Gewalt geht vor Recht

Gewalt geht vor Recht – Habakuk 1,3

„Warum siehst du zu, Herr, und lässt Gewalt vor Recht bestehen?“ Mit diesen Worten klagt der Prophet Habakuk über das Unrecht, das er in seiner Zeit sieht: Mächtige unterdrücken die Schwachen, Gier und Brutalität scheinen zu triumphieren, während Recht und Gerechtigkeit auf der Strecke bleiben. Es ist ein ehrliches Eingeständnis der Verzweiflung, das uns auch heute noch berührt.

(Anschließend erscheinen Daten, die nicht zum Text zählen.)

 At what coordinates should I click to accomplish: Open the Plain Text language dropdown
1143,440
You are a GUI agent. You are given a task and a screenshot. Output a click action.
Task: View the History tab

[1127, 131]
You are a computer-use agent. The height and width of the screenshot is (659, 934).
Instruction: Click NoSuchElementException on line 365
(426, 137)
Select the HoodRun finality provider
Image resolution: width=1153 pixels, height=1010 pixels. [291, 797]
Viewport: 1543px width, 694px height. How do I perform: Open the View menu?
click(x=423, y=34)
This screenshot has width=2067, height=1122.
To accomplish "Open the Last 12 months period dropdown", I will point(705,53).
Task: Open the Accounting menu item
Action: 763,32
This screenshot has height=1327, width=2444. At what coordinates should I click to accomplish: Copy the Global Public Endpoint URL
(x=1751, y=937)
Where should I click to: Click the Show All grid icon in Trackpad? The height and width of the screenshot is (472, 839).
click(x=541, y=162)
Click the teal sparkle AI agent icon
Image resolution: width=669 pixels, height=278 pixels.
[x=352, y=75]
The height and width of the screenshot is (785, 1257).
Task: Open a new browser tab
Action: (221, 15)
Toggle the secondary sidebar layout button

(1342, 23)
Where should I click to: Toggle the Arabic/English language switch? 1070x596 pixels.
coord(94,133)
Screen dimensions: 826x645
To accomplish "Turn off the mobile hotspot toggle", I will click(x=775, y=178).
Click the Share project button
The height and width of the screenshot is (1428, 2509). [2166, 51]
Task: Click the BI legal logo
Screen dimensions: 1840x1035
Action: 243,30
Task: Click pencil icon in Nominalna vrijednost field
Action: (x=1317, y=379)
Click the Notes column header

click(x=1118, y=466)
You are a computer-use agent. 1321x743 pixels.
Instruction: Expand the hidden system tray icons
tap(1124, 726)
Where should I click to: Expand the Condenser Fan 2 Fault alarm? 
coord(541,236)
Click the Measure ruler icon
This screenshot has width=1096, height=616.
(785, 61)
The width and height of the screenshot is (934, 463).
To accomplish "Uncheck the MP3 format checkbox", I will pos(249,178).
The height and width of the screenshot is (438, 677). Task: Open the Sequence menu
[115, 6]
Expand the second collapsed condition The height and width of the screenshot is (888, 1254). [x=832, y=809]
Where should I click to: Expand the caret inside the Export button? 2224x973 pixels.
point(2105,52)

Dieser Satz erinnert uns daran, dass die Welt nicht immer gerecht ist. Gewalt, Egoismus und Machtmissbrauch wirken oft stärker als Gesetz und Moral. Habakuk zeigt uns aber auch den Weg der Hoffnung: Trotz aller Ungerechtigkeit ruft er zu Gott, vertraut auf sein Handeln und sucht Antworten im Glauben.

Für uns heute bedeutet dies, die Augen nicht zu verschließen. Wo Gewalt und Ungerechtigkeit dominieren, sind wir gerufen, für das Recht einzustehen – sei es durch Worte, durch Taten oder durch Gebet. Wir können nicht immer die Welt sofort verändern, aber wir können Zeugen der Gerechtigkeit sein und den Glauben an Gottes letztendliches Handeln bewahren. Gewalt mag vor Recht gehen – doch Gottes Gerechtigkeit wird nicht ausbleiben.

Die Klage des Propheten beschreibt eine Machttheorie, in der rohe Gewalt oder Machtausübung bestehendes Recht außer Kraft setzt. Damit bildet sie einen krassen Gegensatz zu modernen Aufffassungen von Rechtsstaatlichkeit. Hier liegt das Gewaltmonopol beim Staat, um das Recht zu schützen. Nur in Ausnahmesituationen wird das Widerstandsrecht als letztes Mittel diskutiert.